NMDPRA’s Director, Public Affairs Department, George Ene-Ita, conveyed the development in a statement while warning the public to shun panic buying.

President Bola Tinubu, on October 29, approved an import tariff on petrol and diesel, a policy expected to raise the landing cost of imported fuel.

The President’s approval was conveyed in a letter signed by his Private Secretary, Damilotun Aderemi, following a proposal submitted by the Executive Chairman of the Federal Inland Revenue Service, Zacch Adedeji.

The proposal sought the application of a 15 per cent duty on the cost, insurance, and freight value of imported petrol and diesel to align import costs with domestic market realities.

Implementation was slated to take effect on November 21, 2025.

The policy aimed to protect and promote local refineries like the Dangote Refinery and modular plants by making imported fuel more expensive.

While intended to boost local production, it is also expected to increase fuel costs, which could lead to higher inflation and transportation prices for consumers.

Experts have argued that the move could translate into higher pump prices for consumers, with some estimating an increase of up to N150 per litre or more.

In an update, however, NMDPRA said the government was no longer considering going ahead with implementing the petrol import duty.

“It should also be noted that the implementation of the 15% ad-valorem import duty on imported Premium Motor Spirit and Diesel is no longer in View,” the statement read in part.

Meanwhile, the NMDPRA also assured all that there is an adequate supply of petroleum products in the country, within the acceptable national sufficiency threshold, during this peak demand period.

“There is a robust domestic supply of petroleum products (AGO, PMS, LPG, etc) sourced from both local refineries and importation to ensure timely replenishment of stocks at storage depots and retail stations during this period.
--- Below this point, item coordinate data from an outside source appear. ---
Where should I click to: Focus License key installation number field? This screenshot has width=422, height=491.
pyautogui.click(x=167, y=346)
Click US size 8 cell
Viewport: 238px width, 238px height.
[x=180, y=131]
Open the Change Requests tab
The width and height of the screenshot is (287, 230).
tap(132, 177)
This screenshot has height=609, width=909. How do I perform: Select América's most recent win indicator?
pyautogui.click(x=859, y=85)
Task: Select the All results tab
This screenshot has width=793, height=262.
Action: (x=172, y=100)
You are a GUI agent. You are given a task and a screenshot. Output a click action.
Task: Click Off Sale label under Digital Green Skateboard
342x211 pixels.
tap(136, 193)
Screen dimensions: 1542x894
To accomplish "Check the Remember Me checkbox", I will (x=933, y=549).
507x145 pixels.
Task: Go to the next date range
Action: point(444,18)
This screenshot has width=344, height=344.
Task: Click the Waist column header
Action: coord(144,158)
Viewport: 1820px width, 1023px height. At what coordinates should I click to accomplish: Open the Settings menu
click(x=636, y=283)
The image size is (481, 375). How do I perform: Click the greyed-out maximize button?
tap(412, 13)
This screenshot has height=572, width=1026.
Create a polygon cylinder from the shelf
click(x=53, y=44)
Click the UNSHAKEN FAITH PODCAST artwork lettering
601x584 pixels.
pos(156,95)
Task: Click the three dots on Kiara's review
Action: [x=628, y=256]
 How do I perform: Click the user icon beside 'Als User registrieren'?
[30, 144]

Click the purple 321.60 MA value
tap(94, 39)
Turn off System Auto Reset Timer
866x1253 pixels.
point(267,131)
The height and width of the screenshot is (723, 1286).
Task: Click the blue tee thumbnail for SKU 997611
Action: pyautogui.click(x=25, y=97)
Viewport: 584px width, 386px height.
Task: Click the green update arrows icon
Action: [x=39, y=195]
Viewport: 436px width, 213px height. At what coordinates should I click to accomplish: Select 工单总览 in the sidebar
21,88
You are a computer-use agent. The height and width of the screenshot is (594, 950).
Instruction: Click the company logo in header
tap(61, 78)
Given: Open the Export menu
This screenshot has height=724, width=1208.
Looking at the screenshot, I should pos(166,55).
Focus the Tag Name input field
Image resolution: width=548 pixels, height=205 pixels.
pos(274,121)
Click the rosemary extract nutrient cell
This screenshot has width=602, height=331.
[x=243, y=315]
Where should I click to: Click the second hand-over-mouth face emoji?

“The Authority wishes to use this opportunity to advise against any hoarding, panic buying or non-market reflective escalation of prices of petroleum products.

“The Authority will continue to closely monitor the supply situation and take appropriate regulatory measures to prevent disruption of supply and distribution of petroleum products across the country, especially during this peak demand period.

“While appreciating the continued efforts of all stakeholders in the midstream and downstream value chain in ensuring a smooth and uninterrupted supply and distribution, the public is hereby assured of NMDPRA’s commitment to guarantee energy security,” the statement added.